- The history contained within The Public Vaults Exhibit encompasses every phase of the Unites States' growth. Records maintained at the exhibit include parchment paper with hand-written events chronicled with a quill and ink, to photographs and glass negatives taken by 19th century cameras, to computer punch cards produced by mainframe computers from the 1960s, to today's digital media.
""There's a connection between nearly every American family and the National Archives, somewhere, somebody is here."
Building the Vault
- During a decade long, multimillion-dollar renovation of the entire building, it was decided to create a new public space within the National Archives Building in Washington, DC. This new public space became the National Archives Experience. The Public Vault occupies 9,500 square feet of space within the National Archives Experience.
- The Public Vaults cost about $7 million, about one-third the total cost of the National Archive Experience, which was about $21 million.
Achieving the Goal
- The goal, Sandoval said, was to raise the public's awareness of the National Archive and to turn one- or two-time visitors into more frequent archive-goers.
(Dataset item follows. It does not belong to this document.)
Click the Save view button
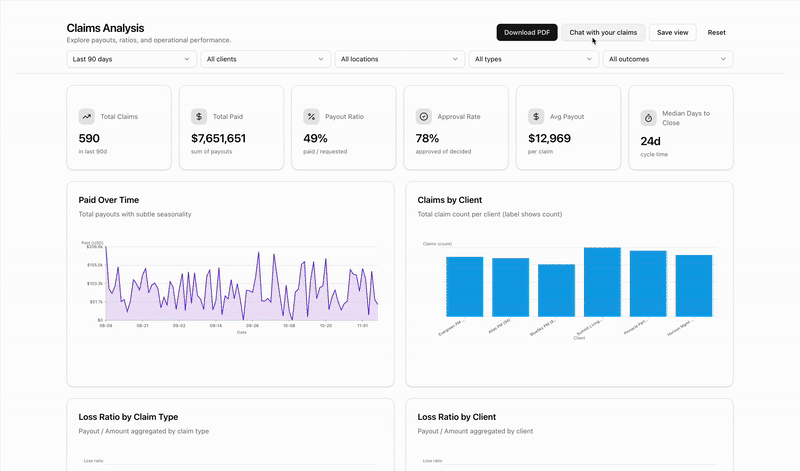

- "Most people come here twice - once as a kid with their school group or parents, and once with their own kids," Sandoval said. "We wanted the renovation to bring a higher awareness to the general populace of the breadth and depth of Archive holdings."
- Construction of The Public Vaults became the responsibility of four main contractors. Sandoval said the contract bidding process was different from typical government procedures because a nonprofit group issued the request for proposals.
Bringing it Together
- Design and Production Inc., of Lorton, Va., brought together all the elements contributed by the other three contractors. D&P took the empty shell of the space to make The Public Vaults a reality. With 55 years of exhibit and museum construction experience, D&P provides turnkey museum solutions for implementation, systems development, fabrication and construction services necessary for public display environments.
- "We were on the project for 14 months," said Sue Lepp, Senior Vice President of D&P and The Public Vaults Project Manager. "We came in before the design was complete, and we basically retrofit existing space and prepared the new space. During pre-construction services we worked closely with the exhibit designers, Gallagher and Associates, and the museum staff to engineer, detail and produce all the exhibits within the space."
History Comes Alive
- AMX's control system technology touches every inch of the 9,500-square-foot The Public Vaults. D&P installed three AMX NetLinx NXF Cardframes integrated with the lighting controller and administrative computer server in a central rack location housed in five racks of A/V processing and monitoring equipment. The intent was for the museum's staff to control lighting, power to displays and audio/visual presentations from one location.
- The touch panel is configured to enable facility staff to orchestrate the facility's entire lighting system and to monitor the various system components in the gallery space. One touch panel page indicates, via real-time feedback, the operating status of the 23 liquid-crystal display and plasma screens throughout The Public Vaults.
- Another screen provides adjustments for motion detectors, which are used to begin a presentation feature when visitors arrive in a particular display area. It also powers up or down all the lighting and equipment in the museum at the beginning and end of each business day. The flexibility programmed into a single page for special events provides another layer of ease. For example, staff may want all program displays looping, but the audio muted, for a scheduled reception.